Couples Therapy: the prelude to divorce or the beginning of a new love?
Our task as therapists is usually that of the "fuse". The last resort that is reached after having tried all the other possible ones. From medicine, to the various treatments for discomfort proposed by the consumer society.
And, in the case of couples and their sufferings, this is no different.
A couple usually asks us for psychological attention when its members no longer speak, have no contact or have resorted to violent behavior with which they do not agree. The influence of friends or relatives often influences the decision to seek help.
And it is that being bad can coincide with being used to discomfort. And then help is only sought when someone in the couple's environment manifests discomfort.
Couples therapy as a last resort
The couple arrives at the consultation for one of its members. The one who recognizes his desire to modify something to continue the relationship.
But it also happens that whoever requests treatment does so to "change to the other". So, couples therapy has to go through those conditions that usually mark its level of effectiveness.
The expected result, for some, is the peace of mind of having done "everything possible" to maintain their commitment to the couple, with their personal mandate over it. And then get to separation without so much guilt.
For others, it is the possibility of starting to talk about their own personal difficulties, which they can only put into words before the possible separation. But that separation, in some cases, has already been carried out in fact. And in others, it is an instance that can be reached with more or less damage for each of the members of the couple and for their environment.
The act of separation
The truth is that "break up" is a very important term for most people. It is essential to refer to the situation of emancipation from the family of origin, which is a condition for accessing adult life.
Separating is a term that usually defines various states of emancipation.

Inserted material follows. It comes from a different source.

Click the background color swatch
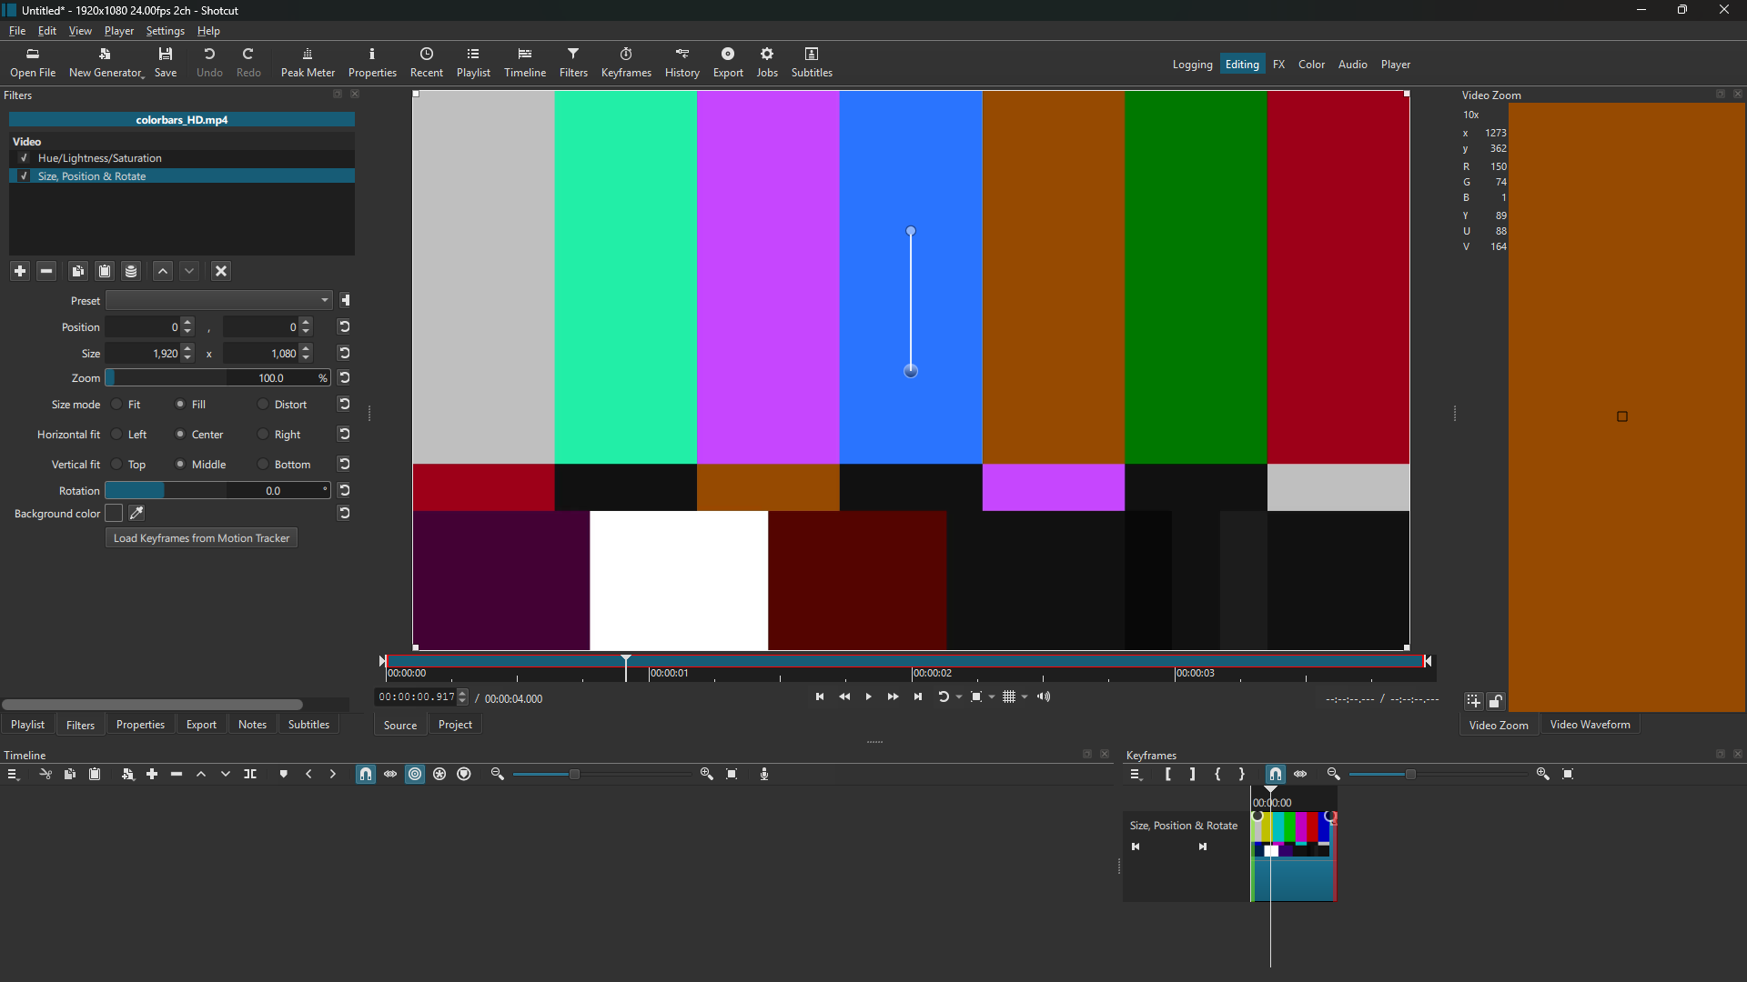 [x=114, y=514]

Many times those who come to "separation" are doing so, in addition to their current partner, their mother, and the form of bonding that has been received from this mother and her values, beliefs and habits.

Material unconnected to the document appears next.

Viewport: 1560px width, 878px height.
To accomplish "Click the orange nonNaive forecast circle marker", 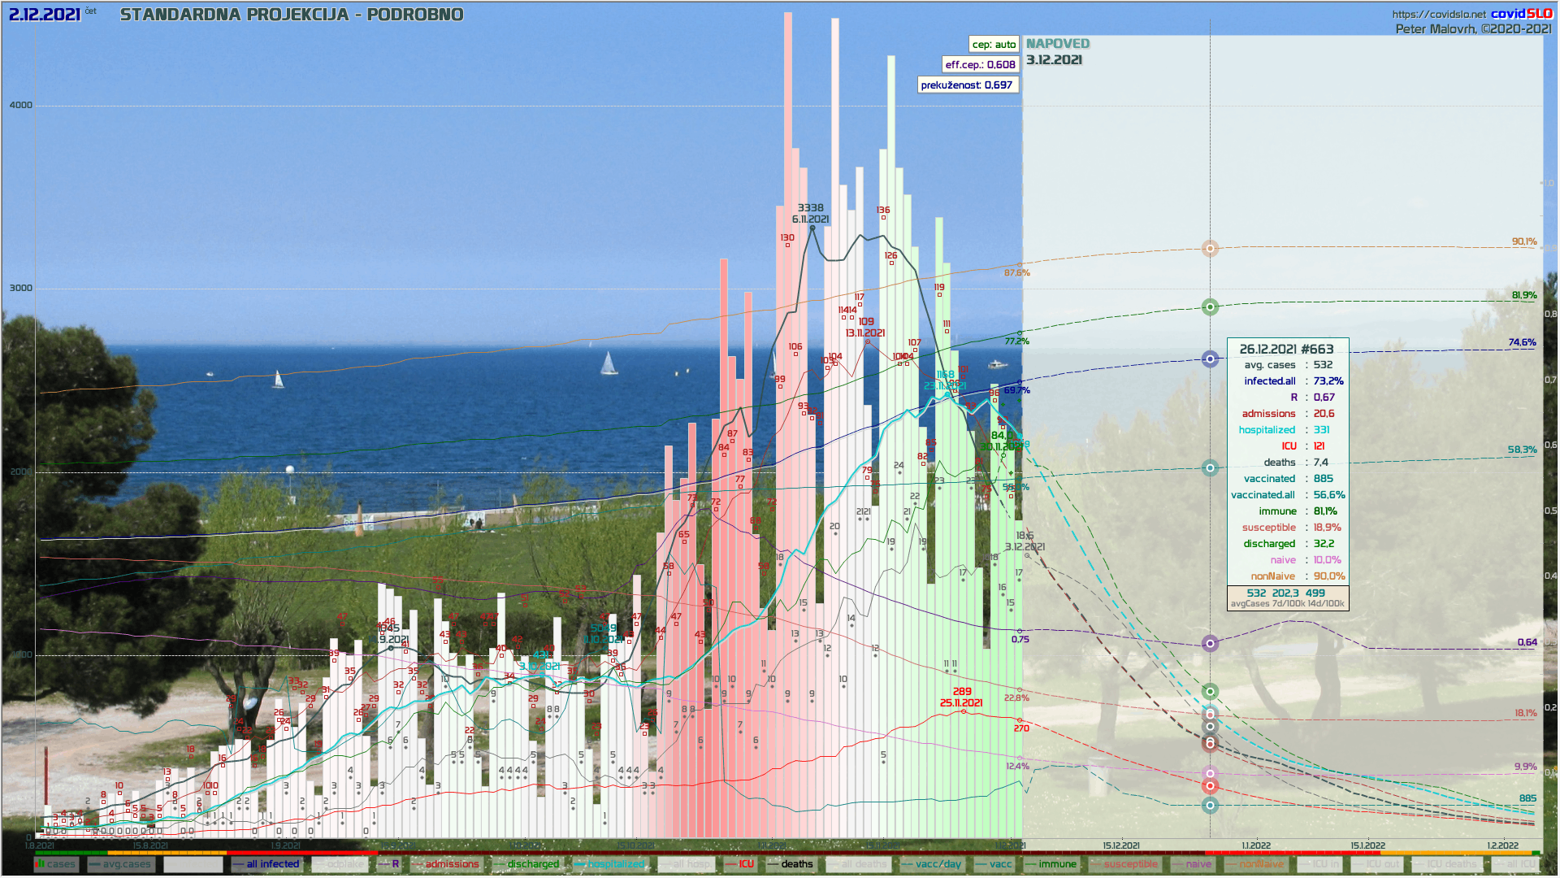I will click(1210, 249).
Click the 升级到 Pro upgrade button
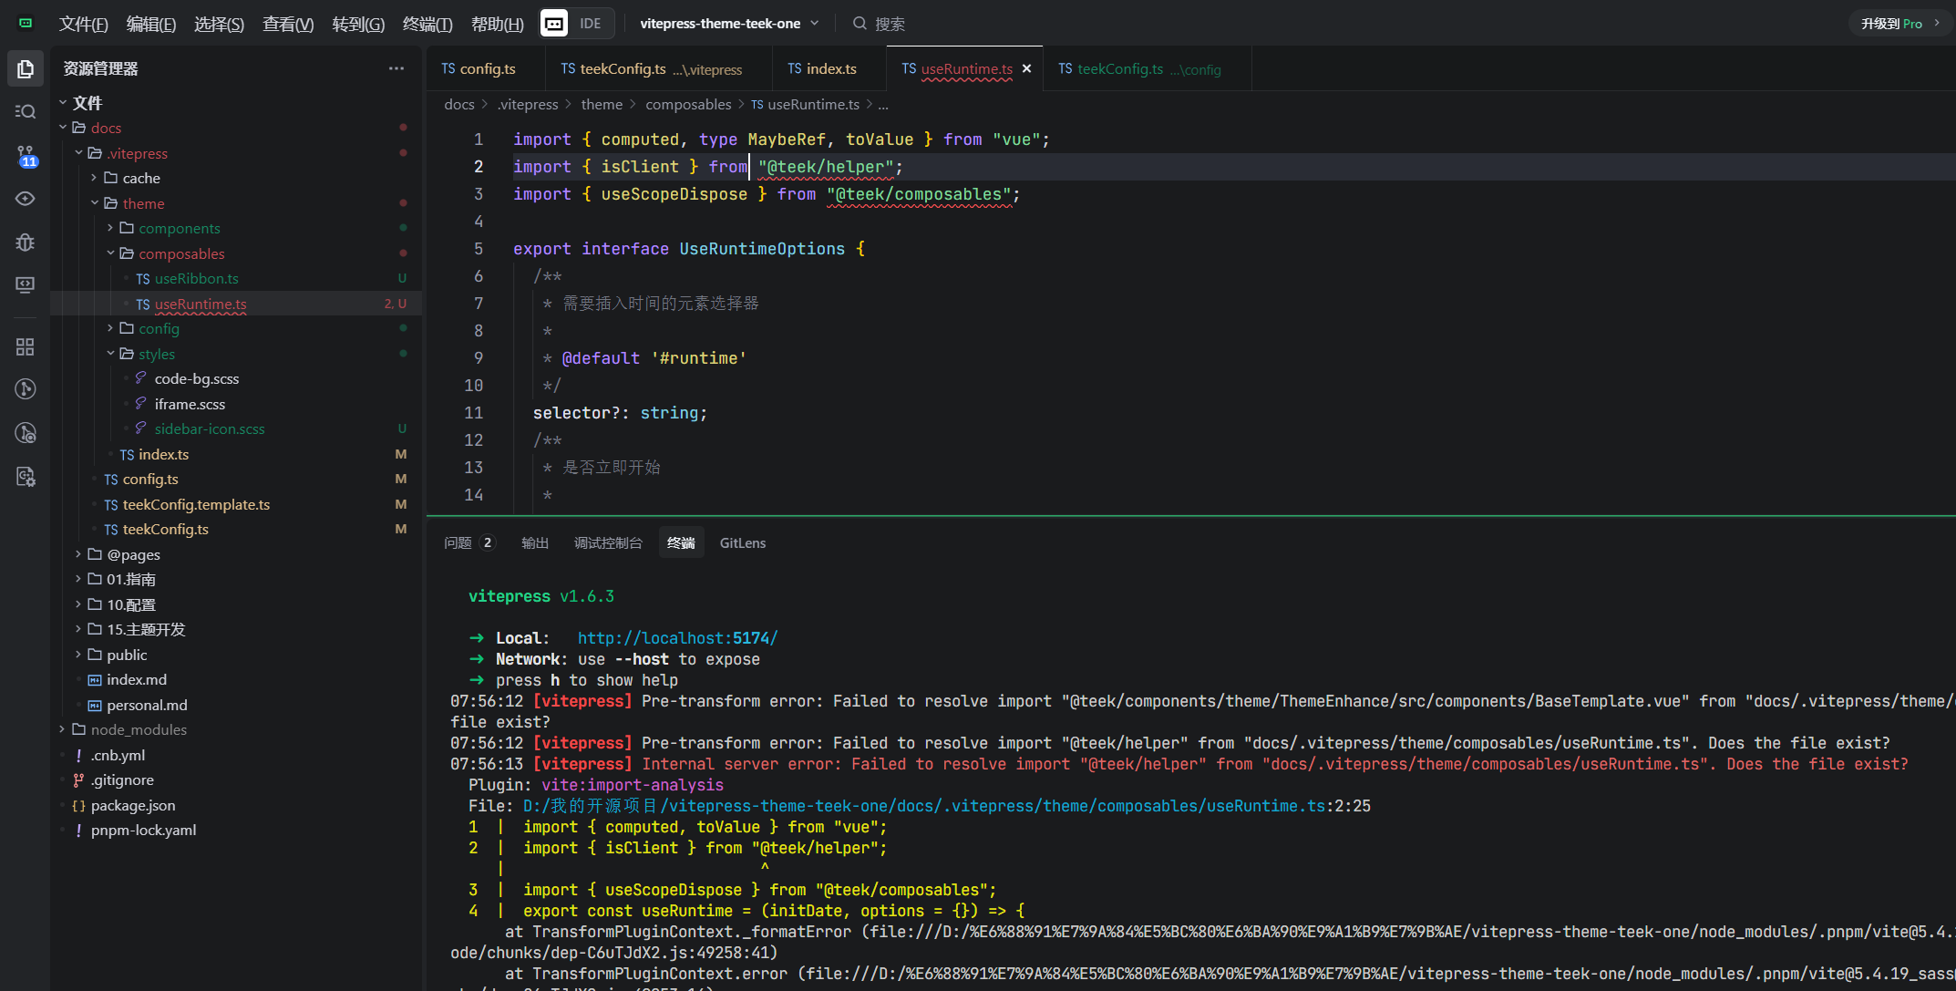The height and width of the screenshot is (991, 1956). (x=1899, y=24)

A new beginning from which to strengthen the loving bond
For all this, couples therapy is not "terminal therapy." You don't have to admit to that bad press. It is a chance to start talking about everyone's discomfort, inside and outside the couple. But not without its insertion in it.
One of the things that one can think about is the reaction of seeking help for the partner. Many couples who in turn have individual psychological treatment seek to treat the couple, assuming the entity of the couple as a subject different from its members. Said entity can be experienced as something that they want to cure.
In such cases, it is important to be able to accommodate this desire to do something for the couple.
There are situations that usually trigger a destabilization in couples. That a son becomes independent and leaves home awakens all the alarms of the foundations of the couple.
There, in what is often called the "empty nest", couples who support themselves by caring for their children experience their departure as the loss of their meaning as a couple. Certain routines that demanded a lot of time, such as the transportation of the children, their care and their education, are prescribed. They are no longer functional. And in its place is free time. To be reassigned or transited.
Any change in the routines that make up the life cycle entail a duel. The transition from one way of living life to another does not happen without some degree of inscription in a duel.
Encounters between husband and wife appear where perhaps they see each other as two strangers, outside the role of father and mother of their children.
At that moment it is played again a possible reunion with expectations that may or may not be out of step with the real possibilities of the couple. Or just an external intervention can prosecute something that went wrong. In the film played by Meryl Streep in "What am I going to do with my husband?", where Steve Carell plays a couples therapist, this aspect of the problem is well exposed.
Coldness and indifference tend to go together in many marriages and taken naturally.
In other cases, something makes noise in the mourning of lost youth, of children who are already grown, and the processing of this duel is not carried out and violence or illness of one or two of the spouses.
The therapist is that third place where something can be put into words with a distance and reactive indifference consistent with the passage of time. Effect of the cooldown a bond can suffer when left unattended.
Couples therapy is a possible place where you can assert the resumption of a dialogue which is on hold. Its consequences will vary on a case-by-case basis. And therein lies the creativity that is expected from this process.